● **EXERCISE GOAL**
Up to and including the line that contains "This screenshot has height=504, width=844.", write out every line of the entries exactly, beginning with the first. Omit the pictures.

**** AVAILABLE DATA ****

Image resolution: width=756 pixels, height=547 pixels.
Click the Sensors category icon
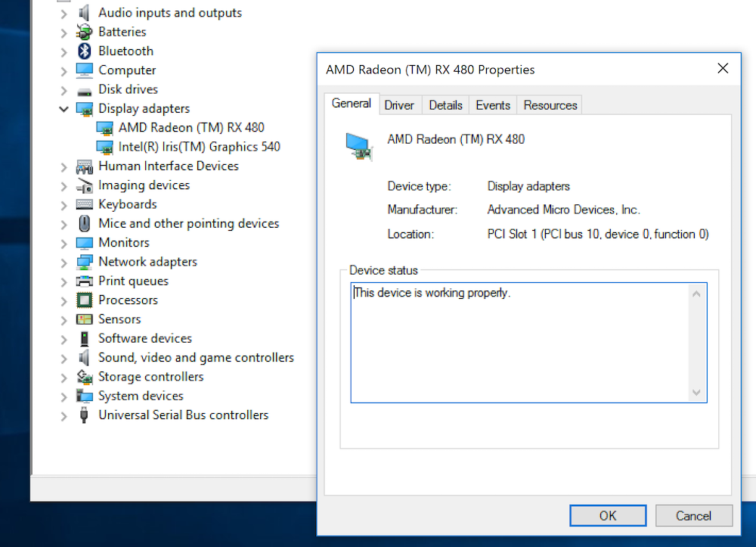85,319
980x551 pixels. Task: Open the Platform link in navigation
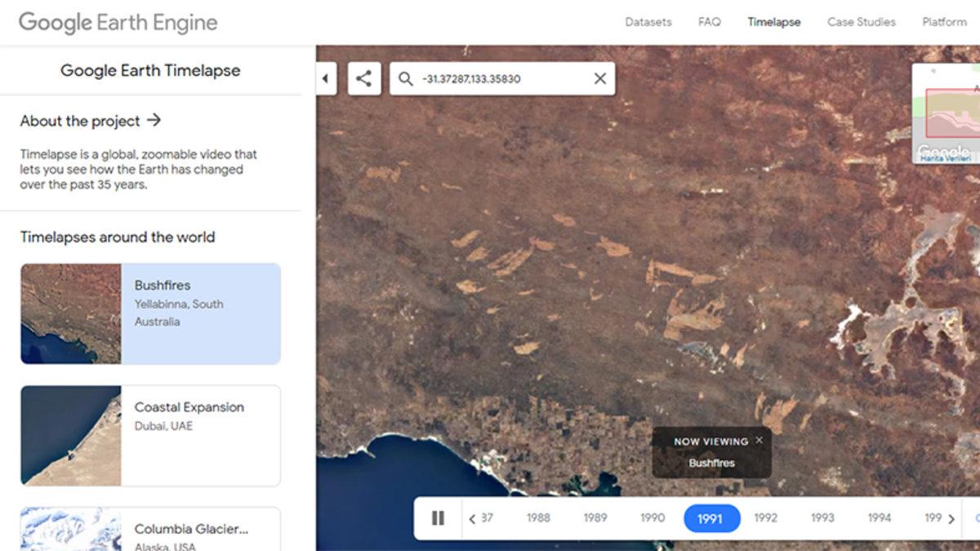[x=943, y=22]
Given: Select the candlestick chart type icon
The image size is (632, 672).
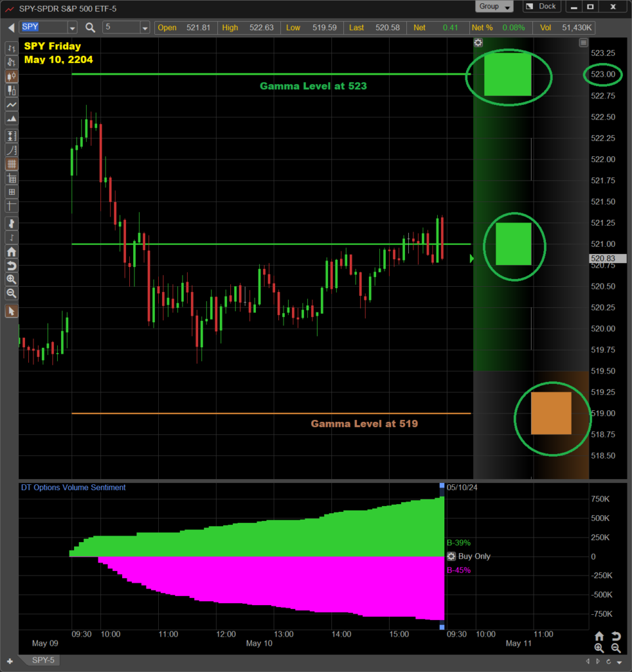Looking at the screenshot, I should click(11, 77).
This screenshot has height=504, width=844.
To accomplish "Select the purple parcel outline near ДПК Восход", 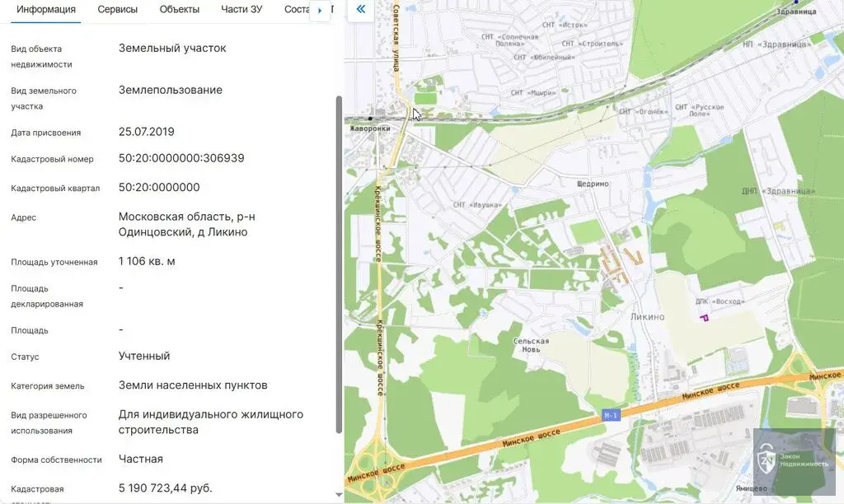I will [703, 316].
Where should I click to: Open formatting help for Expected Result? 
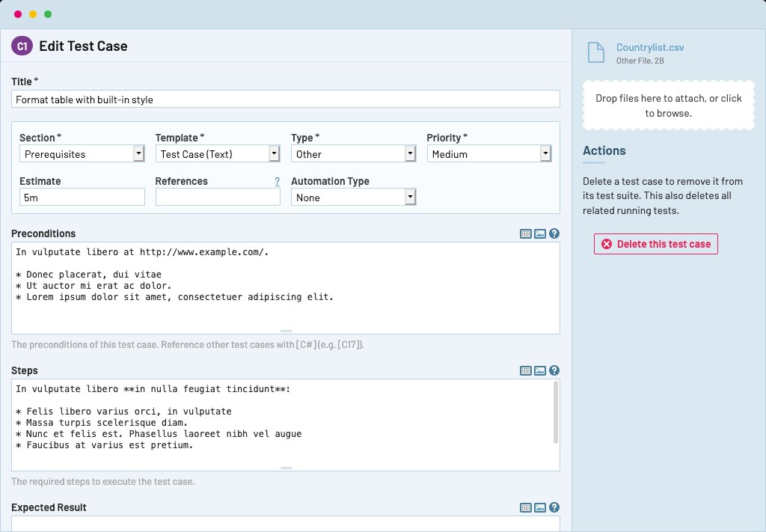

****

● **OUTPUT BELOW**
Image resolution: width=756 pixels, height=547 pixels.
Click the Sensors category icon
85,319
980x551 pixels. Task: Open the Platform link in navigation
[x=943, y=22]
Given: Select the candlestick chart type icon
The image size is (632, 672).
Looking at the screenshot, I should click(11, 77).
This screenshot has height=504, width=844.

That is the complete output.